Vector Control

Insects and other pests can do more than nibble on our plants or invade our homes. Some carry diseases that will harm plants or people, and they are known as vectors. A vector is an organism that can introduce a disease-causing agent like bacteria or a virus to another plant or animal. While you may not be able to prevent these vectors from passing on their disease, you can control the outbreak with different steps. First, though, it’s important to know what vectors to keep an eye out for, and what they might be carrying with them.

Vector Pest Control: What Insects Are Problems?

Insect vectors of plant diseases are numerous, and can carry a very wide array of different plant diseases. Most insect vectors are insects belonging to the homoptera or hemiptera family. They have piercing, sucking mouthparts that extract juices from the plants, while injecting their own saliva, which is how plants get infected.  Aphids, leafhoppers, thrips, planthoppers, whiteflies, some beetles, and other insects are common disease vectors. Often, a virus will be transmitted, but there are many and what is more important than identifying the virus is identifying what might cause it, and how to reduce those populations. Here’s a small sampling of what these vectors might be spreading:

  • Aphids: mosaic viruses of various plants, like cucumber, turnip, watermelon, etc. that can affect many different vegetables, as well as potato and carrot virus.
  • Leaf hoppers: geminivirus, bacterial leaf scorch, curly top virus, etc.
  • Whiteflies: Geminivirus, squash silverleaf disorder
  • Thrips: Tospo virus

Vector Control Of Plant Diseases

There is no way of knowing if the aphids or leafhoppers you see on your prized plants are infected with a virus or not, until you see signs of it on your plants. Plant diseases can be passed from vector to plant in a matter of seconds, so your best bet to protect your vegetables, ornamentals, and trees is to control the pest populations first, before any sign of disease. Here are some steps to follow when dealing with insect vectors:

  • Prevention: control insect populations. There are many ways to do this, but it will vary depending on what type of insect you are dealing with. For aphids, the most common insect vector, this will mean physical control, like spraying plants with a hose to knock down aphids, chemical control, like botanical soaps and oils to kill aphids and protect plants, and encouraging natural predators, like ladybugs, to keep populations low.
  • Controlling disease: If you notice affected plants in your crops or garden, it is best to remove the plants, so the vectors won’t continue to feed on the infected plants and spread the disease. There are two types of transmission for vectors: persistent transmission, which means the vector only needs to feed once on an infected plant and carries the disease with them for the rest of their lives, or non-persistent, which means the vector must keep feeding on diseased plants in order to pass on the disease. There is nothing to cure the virus in the plant once the plant contracts it, which is why prevention is so important.

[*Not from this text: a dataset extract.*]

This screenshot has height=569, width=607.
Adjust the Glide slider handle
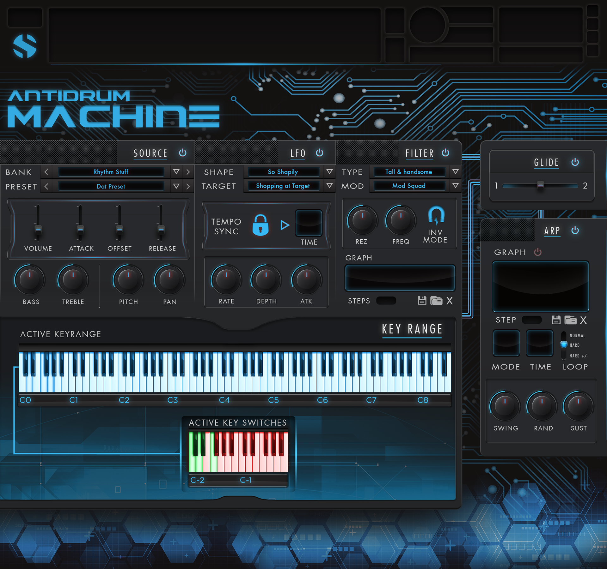click(541, 185)
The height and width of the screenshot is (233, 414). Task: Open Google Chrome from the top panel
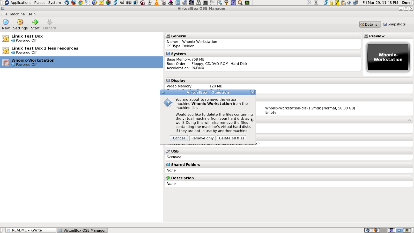[x=80, y=3]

Other Pest Vectors: Vectors of Human Diseases

Plants aren’t the only ones affected by vectors. There are insects and animals that can pass on diseases through bites to humans. These diseases are treatable on an individual basis. Below is a brief list of examples of vectors and the diseases they can pass on to humans:

  • Fleas: murine typhus, plague
  • Lice: epidemic relapsing fever, epidemic typhus, trench fever
  • Mosquitoes: malaria, encephalitis, yellow fever, West Nile virus
  • Horse/Deer flies: tularemia
  • Rodents (namely, roof rats, Norway rats, house mice): bubonic plague, murine typhus, leptospirosis, rickettsial pox, rat bite fever

Vector Management of Human Diseases

As with plant diseases, you will most likely be unable to determine if the pest is infected with any diseases before someone is infected. Controlling these pests and potential vectors will help to eliminate the risk of any infection.